- **WHAT IS EXPECTED**:
Write out the listing beneath this instruction in its entirety, exactly as it reads.

::::::

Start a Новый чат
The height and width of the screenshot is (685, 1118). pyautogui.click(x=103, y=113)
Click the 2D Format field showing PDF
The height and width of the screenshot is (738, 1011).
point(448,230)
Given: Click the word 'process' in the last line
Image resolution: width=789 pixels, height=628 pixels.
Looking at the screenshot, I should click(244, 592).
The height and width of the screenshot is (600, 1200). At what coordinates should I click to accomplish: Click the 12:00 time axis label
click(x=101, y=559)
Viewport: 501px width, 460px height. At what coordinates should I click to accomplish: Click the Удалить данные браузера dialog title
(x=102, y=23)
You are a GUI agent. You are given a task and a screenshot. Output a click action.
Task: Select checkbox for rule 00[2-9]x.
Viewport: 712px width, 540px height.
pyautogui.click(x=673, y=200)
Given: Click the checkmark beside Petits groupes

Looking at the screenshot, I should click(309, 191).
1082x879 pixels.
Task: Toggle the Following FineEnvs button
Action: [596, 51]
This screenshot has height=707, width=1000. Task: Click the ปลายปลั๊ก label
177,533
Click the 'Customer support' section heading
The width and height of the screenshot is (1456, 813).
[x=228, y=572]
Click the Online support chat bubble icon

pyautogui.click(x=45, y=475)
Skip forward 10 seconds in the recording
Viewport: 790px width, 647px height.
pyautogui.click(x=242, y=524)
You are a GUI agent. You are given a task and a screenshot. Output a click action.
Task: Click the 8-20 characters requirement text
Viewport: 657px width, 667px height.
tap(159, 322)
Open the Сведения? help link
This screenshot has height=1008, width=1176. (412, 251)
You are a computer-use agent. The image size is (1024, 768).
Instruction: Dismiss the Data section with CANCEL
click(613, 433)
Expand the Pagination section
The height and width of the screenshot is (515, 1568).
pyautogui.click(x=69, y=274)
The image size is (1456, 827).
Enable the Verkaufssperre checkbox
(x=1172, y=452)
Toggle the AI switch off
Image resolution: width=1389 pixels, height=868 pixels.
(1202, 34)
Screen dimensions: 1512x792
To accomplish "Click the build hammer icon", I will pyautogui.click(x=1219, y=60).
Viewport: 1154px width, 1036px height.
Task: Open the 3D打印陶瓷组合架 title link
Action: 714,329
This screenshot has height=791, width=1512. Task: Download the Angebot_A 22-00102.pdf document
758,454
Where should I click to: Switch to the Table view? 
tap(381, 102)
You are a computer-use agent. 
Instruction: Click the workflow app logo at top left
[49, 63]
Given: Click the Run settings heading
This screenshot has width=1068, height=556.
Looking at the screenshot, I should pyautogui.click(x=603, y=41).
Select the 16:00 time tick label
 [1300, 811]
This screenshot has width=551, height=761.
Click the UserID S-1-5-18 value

::::::

- **THE COMPLETED TASK**:
Start a Новый чат
The height and width of the screenshot is (685, 1118). pyautogui.click(x=103, y=113)
Click the 2D Format field showing PDF
The height and width of the screenshot is (738, 1011).
point(448,230)
Given: Click the word 'process' in the last line
Image resolution: width=789 pixels, height=628 pixels.
Looking at the screenshot, I should click(244, 592).
The height and width of the screenshot is (600, 1200). At what coordinates should I click to accomplish: Click the 12:00 time axis label
click(x=101, y=559)
Viewport: 501px width, 460px height. At what coordinates should I click to accomplish: Click the Удалить данные браузера dialog title
(x=102, y=23)
You are a GUI agent. You are given a task and a screenshot. Output a click action.
Task: Select checkbox for rule 00[2-9]x.
Viewport: 712px width, 540px height.
pyautogui.click(x=673, y=200)
Given: Click the checkmark beside Petits groupes

Looking at the screenshot, I should click(309, 191).
1082x879 pixels.
Task: Toggle the Following FineEnvs button
Action: [596, 51]
This screenshot has height=707, width=1000. Task: Click the ปลายปลั๊ก label
177,533
Click the 'Customer support' section heading
The width and height of the screenshot is (1456, 813).
[x=228, y=572]
Click the Online support chat bubble icon

pyautogui.click(x=45, y=475)
Skip forward 10 seconds in the recording
Viewport: 790px width, 647px height.
pyautogui.click(x=242, y=524)
You are a GUI agent. You are given a task and a screenshot. Output a click action.
Task: Click the 8-20 characters requirement text
Viewport: 657px width, 667px height.
tap(159, 322)
Open the Сведения? help link
This screenshot has height=1008, width=1176. (412, 251)
You are a computer-use agent. The image size is (1024, 768).
Instruction: Dismiss the Data section with CANCEL
click(613, 433)
Expand the Pagination section
The height and width of the screenshot is (515, 1568).
pyautogui.click(x=69, y=274)
The image size is (1456, 827).
Enable the Verkaufssperre checkbox
(x=1172, y=452)
Toggle the AI switch off
Image resolution: width=1389 pixels, height=868 pixels.
(1202, 34)
Screen dimensions: 1512x792
To accomplish "Click the build hammer icon", I will pyautogui.click(x=1219, y=60).
Viewport: 1154px width, 1036px height.
Task: Open the 3D打印陶瓷组合架 title link
Action: 714,329
This screenshot has height=791, width=1512. Task: Download the Angebot_A 22-00102.pdf document
758,454
Where should I click to: Switch to the Table view? 
tap(381, 102)
You are a computer-use agent. 
Instruction: Click the workflow app logo at top left
[49, 63]
Given: Click the Run settings heading
This screenshot has width=1068, height=556.
Looking at the screenshot, I should pyautogui.click(x=603, y=41).
Select the 16:00 time tick label
 [1300, 811]
This screenshot has width=551, height=761.
Click the UserID S-1-5-18 value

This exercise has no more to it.